Telefon birbirinden uzak yerlerde bulunan kişiler ve düzenekler arasında bilgi alışverişini sağlayan elektrikli ses alıp verme aygıtıdır. Haberleşme sistemleri içerisinde en yaygın olanı, kullanıcılar arasında doğrudan doğruya anlaşma olanağı sağlayan telefon olmuş ve bu yüzden de büyük önem kazanmıştır.
Mikrofona konuştuğunuzda sesinizdeki ses dalgalan metal bir diyaframın titreşmesine sebep olur ve bu titreşim karbon tanelerine baskı yapar. Titreşimler sese bağlı olarak değişkenlik gösterir. Kömür tozları titreşince yani ses dalgalarının şiddetine göre sıkışıp gevşeyince, kömür tozlarının içinde bulunan iletken telin direncini (uzunluğunun arttırılıp azaltılması sayesinde) değiştirir. İletken telin direnci değişince de devreden geçen elektrik akımının şiddeti değişir. Kablolardan diğer telefon alıcısına giden akım miktarıda çok küçük değişikliğe neden olur.
Elektrik akımı telefon hatları sayesinde karşı taraftaki telefonun kulaklığına gelir ve elektromıknatısa mıknatıslık özelliği kazandırır. Elektrik akımı alıcının ahizesine ulaştığında aynı değişimler elektrikli mıknatısla da işleme girer. Bu da kulak kısmındaki diğer bir diyaframın titreşmesini ve konuşmacının sesinin oluşmasını sağlar. Kompleks anahtarlama (numara çevirme), aramanızın doğru kişiye yönlenmesi için gereklidir.
Neden “ALO” deriz?
“Alo” sözcüğü telefonu keşfeden Alexsander Graham Bell’in sevgilisi olan Allessandra Lolita Oswaldo’un isminin baş harflerinin kısaltmasıdır.
Graham Bell telefonu icat ettikten sonra ilk hattı sevgilisinin evine çekmişti. Atölyesinde telefon çalınca arayanın Allessandra Lolita Oswaldo’dan başkası olmayacağını bildiğinden, telefonu açar açmaz “Allessandra Lolita Oswaldo” diyordu.

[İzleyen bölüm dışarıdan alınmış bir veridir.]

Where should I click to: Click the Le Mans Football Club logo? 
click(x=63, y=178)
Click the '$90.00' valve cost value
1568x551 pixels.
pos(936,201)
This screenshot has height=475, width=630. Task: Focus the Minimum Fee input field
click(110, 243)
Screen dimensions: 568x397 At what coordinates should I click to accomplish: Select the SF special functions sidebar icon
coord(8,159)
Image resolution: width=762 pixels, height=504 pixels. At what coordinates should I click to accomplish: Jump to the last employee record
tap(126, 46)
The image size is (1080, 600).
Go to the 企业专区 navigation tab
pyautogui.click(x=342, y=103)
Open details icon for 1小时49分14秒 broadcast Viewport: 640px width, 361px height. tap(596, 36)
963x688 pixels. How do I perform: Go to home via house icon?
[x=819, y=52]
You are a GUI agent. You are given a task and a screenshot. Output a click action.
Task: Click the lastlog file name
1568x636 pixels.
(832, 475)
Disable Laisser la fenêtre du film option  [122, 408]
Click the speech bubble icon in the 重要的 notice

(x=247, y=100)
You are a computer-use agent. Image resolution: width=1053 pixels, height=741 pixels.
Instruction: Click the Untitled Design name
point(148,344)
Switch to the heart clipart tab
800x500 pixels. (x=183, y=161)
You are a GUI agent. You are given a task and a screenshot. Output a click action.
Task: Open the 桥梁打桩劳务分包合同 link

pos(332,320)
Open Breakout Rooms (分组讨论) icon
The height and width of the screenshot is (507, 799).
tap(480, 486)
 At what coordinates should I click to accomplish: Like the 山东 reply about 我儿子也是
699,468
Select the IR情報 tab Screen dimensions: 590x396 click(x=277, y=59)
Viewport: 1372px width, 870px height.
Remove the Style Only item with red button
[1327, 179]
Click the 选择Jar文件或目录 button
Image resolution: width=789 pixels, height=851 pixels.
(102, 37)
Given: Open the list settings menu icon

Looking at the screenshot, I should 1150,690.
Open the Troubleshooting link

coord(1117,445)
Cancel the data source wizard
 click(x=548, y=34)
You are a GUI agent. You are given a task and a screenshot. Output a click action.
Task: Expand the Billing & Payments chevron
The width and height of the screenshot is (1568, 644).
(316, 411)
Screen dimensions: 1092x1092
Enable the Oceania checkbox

Bell, zamanla sevgilisine, adını kısaltarak hitap etmeye başladı. Artık telefonu “Ale Lolos” diye açar olmuştu. Uzun çalışmalar Graham Bell’i daha hızlı konuşmaya itiyordu ve sevgilisinin adını daha da kısalttı.
Artık iki heceli bir ad kullanı yordu. Bu kısa ad “Alo” idi. Allessandra Lolita Oswaldo, geliştirip tüm şehre yaymaya çalıştığı telefondan başka birşey düşünmeyen sevgilisinin bitmek tükenmek bilmeyen deneylerinden rahatsız olmaya başlayınca Graham Bell’i terketti. Bell, sevgilisinin birgün onu arayacağı umuduyla telefonu her açışında “Alo” demeye devam etti. Biz zaman sonra Bell’i arayanlar da O’na “Alo” demeye başladılar. Bugün dünyada herkesin kullandığı “Alo” sözcüğü işte o günlere dayanmaktadır.